Les deux policiers sont derrière moi et Raphaëlle à ma droite.

Le juge déclare que j’ai trois possibilités : me taire, faire une déclaration spontanée ou répondre à ses questions. Je réponds que j’ai déjà donné suffisamment de détails aux OPJ pendant la garde à vue. Je préfère donc une déclaration plus ou moins spontanée. Il relève  l’expression « plus ou moins » en indiquant que ça n’existe pas dans le code de procédure. Si j’ai utilisé cette expression, c’est parce qu’elle correspond à une réalité. On ne vient pas déclarer quelque chose sans y avoir pensé auparavant. Cette réaction formelle du juge Sandraps a confirmé ce que je pense de ceux qui appliquent les lois à la lettre en négligeant leur esprit.

D’une voix éteinte par la fatigue, j’entame donc mon petit discours à propos de la colonisation « crime contre l’humanité » évoqué par  Emmanuel Macron en Algérie et du génocide culturel qui peut en résulter parfois.  C’est aujourd’hui le cas pour le peuple corse.

Je cite ensuite la phrase lumineuse de Jean-Marie Tjibaou sur la difficulté et la peine de voir son peuple disparaitre. E c’est encore le cas pour le peuple corse et la peine que les Corses peuvent en éprouver.

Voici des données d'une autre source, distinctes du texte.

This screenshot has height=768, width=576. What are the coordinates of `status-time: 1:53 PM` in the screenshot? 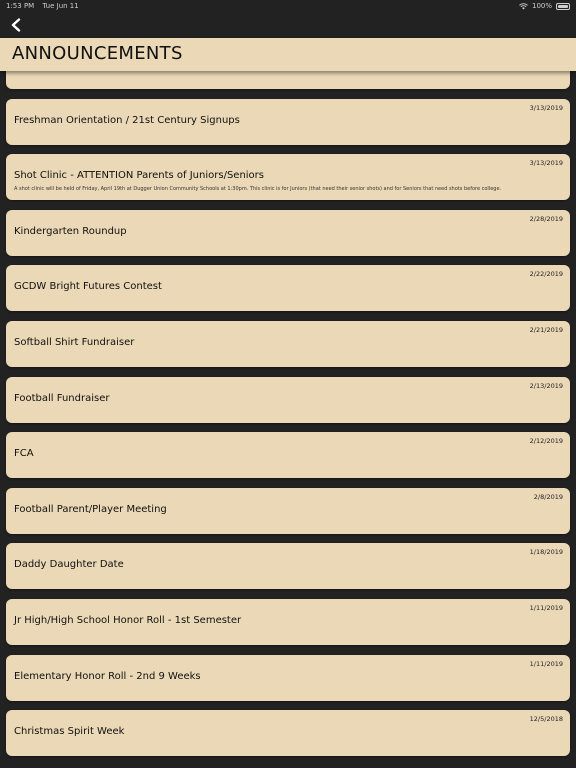 It's located at (20, 6).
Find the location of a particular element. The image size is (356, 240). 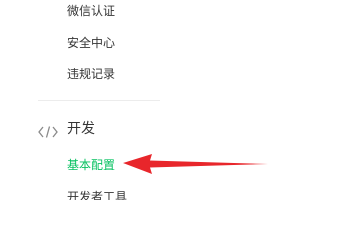

sidebar-divider is located at coordinates (99, 100).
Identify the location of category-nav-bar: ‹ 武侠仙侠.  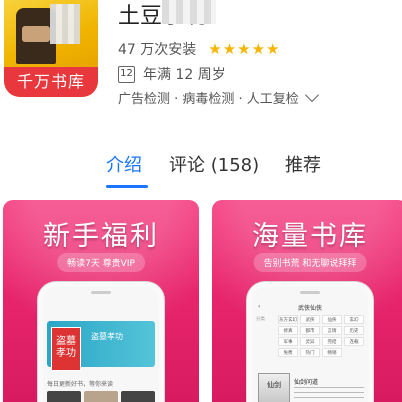
(310, 308).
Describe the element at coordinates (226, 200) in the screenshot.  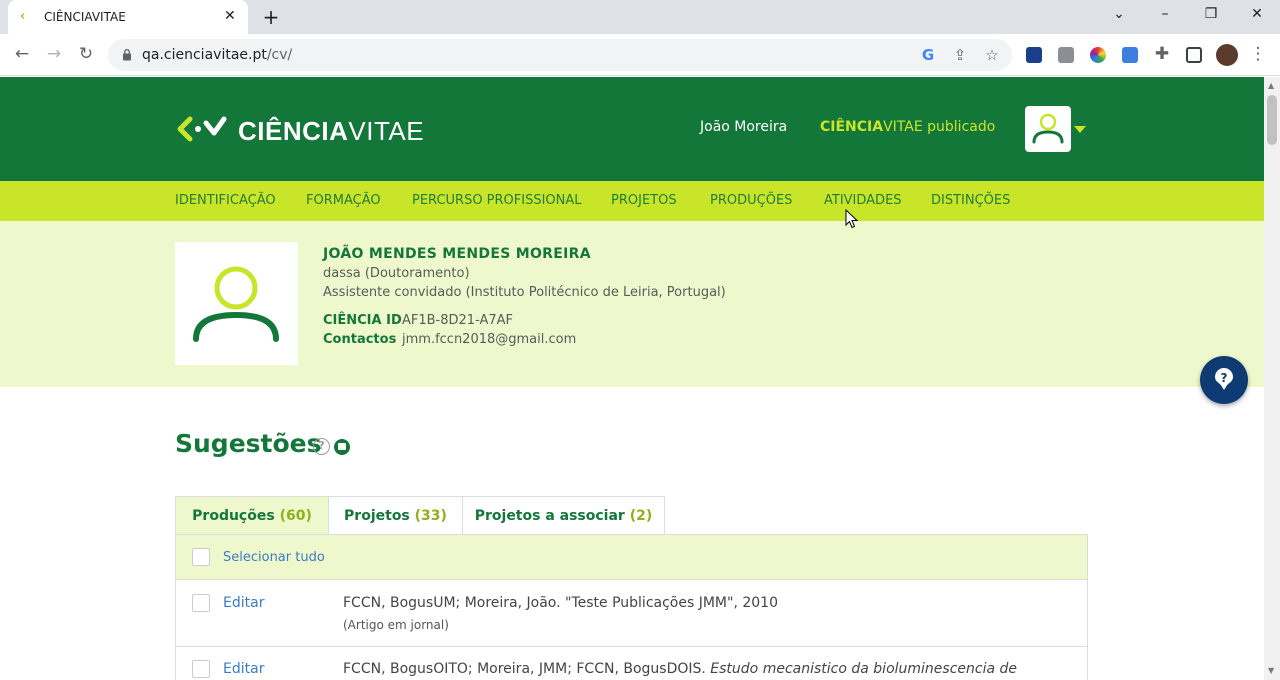
I see `nav-item-identificacao: IDENTIFICAÇÃO` at that location.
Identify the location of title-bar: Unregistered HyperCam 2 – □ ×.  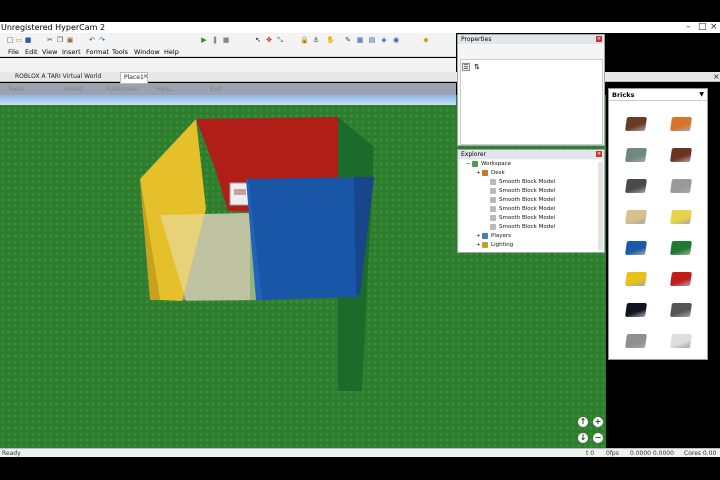
(360, 28).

Quand je parle, je me tourne le plus souvent vers la greffière puisque c’est elle qui est chargée d’enregistrer mon propos. Cela semble gêner le juge qui me dit en souriant que je peux m’adresser à lui parce qu’il voit tout ce que je dis retranscrit sur son écran connecté sans doute à l’ordinateur de la greffière. Je continue néanmoins à me tourner de temps à autre en direction de la greffière. L’intervention n’a pas duré plus de dix minutes. Après quoi nous sommes sortis du bureau du juge et Raphaëlle m’a indiqué que nous passerons un peu plus tard devant les juge des libertés qui peut décider soit de mon incarcération, soit d’une assignation à résidence. Je lui avais donné l’adresse de Jo Dompietrini qu’elle avait contacté et qui était prêt à me recevoir. En fait, cela aurait mis un terme à ma grève de la faim et d’un point de vue moral ça ne me convenait pas. Je  voulais continuer de me battre dans des lieux d’enfermement où m’avaient conduit les déductions hâtives d’un juge bien mal instruit des affaires corses.